Belfast Telegraph

Belfast Future City: Creation of vibrant hub is key objective

By Rebecca Black

Belfast: Future City is an ambitious plan designed to transform the city centre from concrete jungle with low residency to a greened-up vibrant community.

Where beautiful old buildings lie derelict, Canadian planning expert Joe Berridge has suggested housing students; where the Lagan is often ignored, he has suggested floating arts festivals, where the new York Street interchange could become cars only, he has proposed installing five-a-side football pitches.

Mr Berridge praised Titanic Belfast and the Mac as bold gambles which paid off, he said another major attraction or event needed to be established to keep the visitors which are brought in engaged.

In general terms, the proposals, also known as the Berridge plan, envisage four focus points for investment – North Centre, Core, South Centre and Lagan Corridor.

Mr Berridge suggests increasing the population of the city centre, creating more office space, drawing in a big retailer such as John Lewis to revitalise the shopping offering, and creating a greener, walkable, cyclable centre.

Specifically the top planner talks about six major projects for the city centre including relocating the BBC on the north side, creating a new transport hub at Great Victoria Street and founding a new museum or gallery.

One of the most dramatic proposals was about making the River Lagan central to city life with new promenades, major landscaping and public art, two new pedestrian bridges, lighting and even floating art festivals.

The plans could be realised in the next 10 years, Mr Berridge told councillors when he presented his plans to them at the Waterfront Hall in June.

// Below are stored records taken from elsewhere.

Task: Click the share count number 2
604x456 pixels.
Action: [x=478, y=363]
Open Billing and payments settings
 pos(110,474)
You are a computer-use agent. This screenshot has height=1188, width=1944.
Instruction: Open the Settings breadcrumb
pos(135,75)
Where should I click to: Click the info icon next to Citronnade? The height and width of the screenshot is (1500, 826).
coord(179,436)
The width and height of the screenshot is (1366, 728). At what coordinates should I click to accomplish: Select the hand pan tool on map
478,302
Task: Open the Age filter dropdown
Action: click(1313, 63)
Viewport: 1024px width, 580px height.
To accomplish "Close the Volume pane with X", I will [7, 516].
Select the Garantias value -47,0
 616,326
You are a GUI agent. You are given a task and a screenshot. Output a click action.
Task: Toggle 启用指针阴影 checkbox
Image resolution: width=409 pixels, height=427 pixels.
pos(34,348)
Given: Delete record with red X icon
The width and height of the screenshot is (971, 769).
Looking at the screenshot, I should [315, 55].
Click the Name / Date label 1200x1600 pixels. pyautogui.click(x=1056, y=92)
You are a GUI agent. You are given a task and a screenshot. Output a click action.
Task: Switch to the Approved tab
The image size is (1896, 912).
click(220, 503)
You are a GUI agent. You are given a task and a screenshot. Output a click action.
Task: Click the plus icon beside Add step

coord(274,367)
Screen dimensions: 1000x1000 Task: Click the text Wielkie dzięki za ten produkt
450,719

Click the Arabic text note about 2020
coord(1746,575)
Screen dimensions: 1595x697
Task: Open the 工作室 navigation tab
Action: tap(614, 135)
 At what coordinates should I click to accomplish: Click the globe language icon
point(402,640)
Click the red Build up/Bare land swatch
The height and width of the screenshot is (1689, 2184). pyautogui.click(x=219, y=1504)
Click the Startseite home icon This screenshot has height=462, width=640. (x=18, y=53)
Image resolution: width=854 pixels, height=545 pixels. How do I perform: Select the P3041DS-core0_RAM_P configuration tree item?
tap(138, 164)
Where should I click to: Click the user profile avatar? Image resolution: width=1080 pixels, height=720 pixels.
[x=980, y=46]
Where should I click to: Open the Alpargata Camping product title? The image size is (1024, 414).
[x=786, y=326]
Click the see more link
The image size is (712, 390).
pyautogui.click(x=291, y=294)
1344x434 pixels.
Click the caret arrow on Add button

Included in a plan are recommendations for:

  • Our first John Lewis store on Royal Avenue to breathe life back into the formerly grand street.
  • Two new pedestrian bridges to connect City Quays to the Odyssey and Titanic Quarter, and the Gasworks to Ormeau Park.
  • A new transport hub at Great Victoria Street as a "green urban gateway to the centre".
  • Shaftesbury Square softened with landscaping and trees.